### Kutipan Teks
Dari tahun ke tahun Sawahlunto terus menunjukkan perkembangan pesat. Pada tanggal 24 Juli 1905 batas-batas administrasi Sawahlunto ditetapkan untuk pertama kali, sebagaimana dimuat Staatblad(Lembaran tertulis) No.396. Sungguhpun demikian pertumbuhan dan perkembangannya relatif pesat dan batas-batas wilayahnya sudah ditetapkan, namun status sebagai sebuah "Kota" barulah ditunjukkan dengan mengangkat seorang Burgelijken Stand ("walikota") pada tahun 1911. Pada tahun 1914 Sawahlunto dijadikan pula sebagai ibukota Afdeeling Tanah Datar yang semula berada di Batusangkar.

### Data Terkumpul
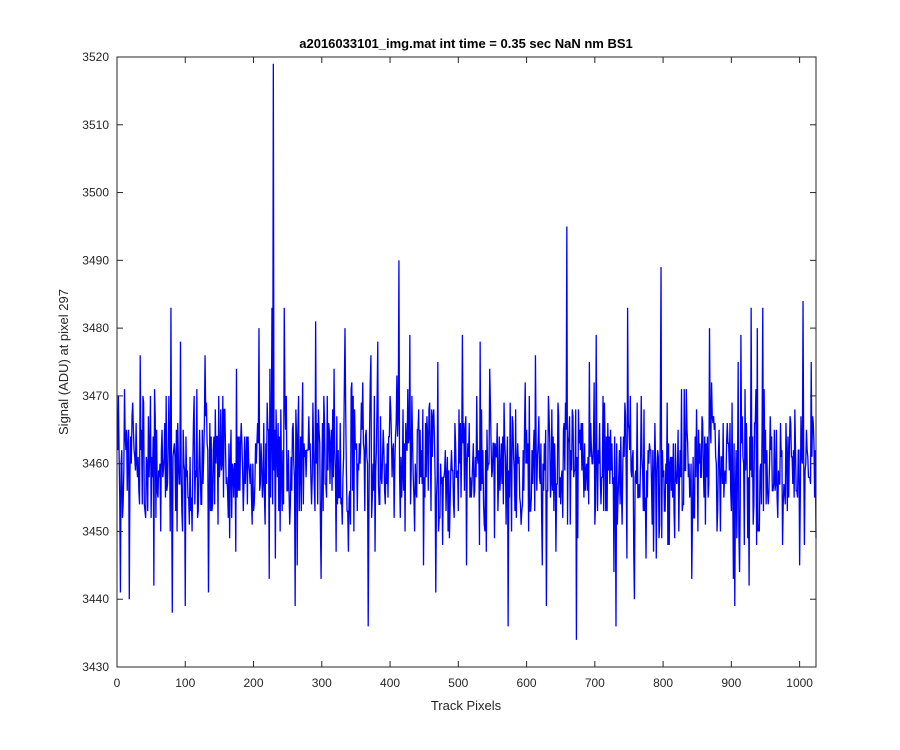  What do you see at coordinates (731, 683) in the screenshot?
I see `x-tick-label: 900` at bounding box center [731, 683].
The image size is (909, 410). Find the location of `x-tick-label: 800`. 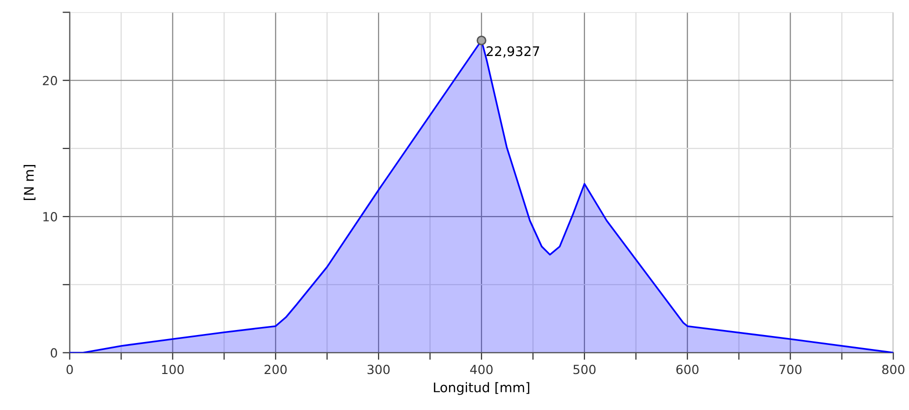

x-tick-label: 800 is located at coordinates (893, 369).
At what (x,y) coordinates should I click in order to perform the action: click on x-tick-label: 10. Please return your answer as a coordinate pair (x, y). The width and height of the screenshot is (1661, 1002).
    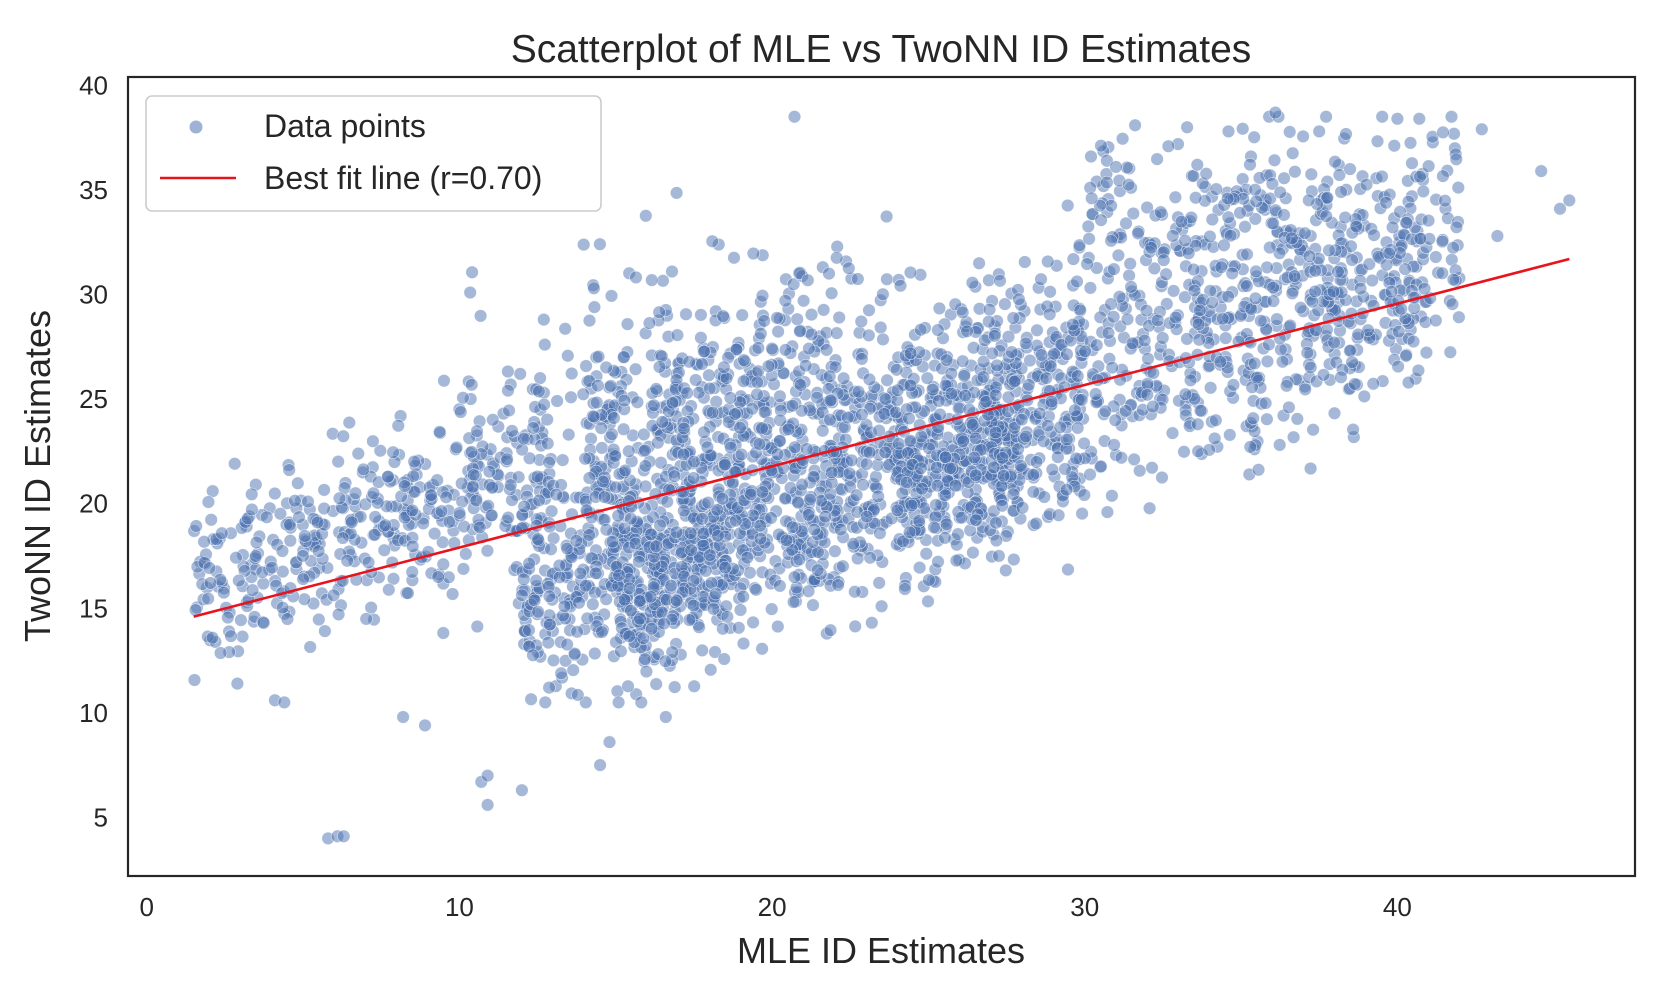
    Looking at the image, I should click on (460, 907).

### Ketentuan Tugas
Tuliskan kembali tanpa perubahan bagian kutipan tentang Sawahlunto dari "Dari tahun ke" sampai "berada di Batusangkar.". Baris-baris data itu tidak berhubungan dengan kutipan tentang Sawahlunto.

### Hasil Latihan
Dari tahun ke tahun Sawahlunto terus menunjukkan perkembangan pesat. Pada tanggal 24 Juli 1905 batas-batas administrasi Sawahlunto ditetapkan untuk pertama kali, sebagaimana dimuat Staatblad(Lembaran tertulis) No.396. Sungguhpun demikian pertumbuhan dan perkembangannya relatif pesat dan batas-batas wilayahnya sudah ditetapkan, namun status sebagai sebuah "Kota" barulah ditunjukkan dengan mengangkat seorang Burgelijken Stand ("walikota") pada tahun 1911. Pada tahun 1914 Sawahlunto dijadikan pula sebagai ibukota Afdeeling Tanah Datar yang semula berada di Batusangkar.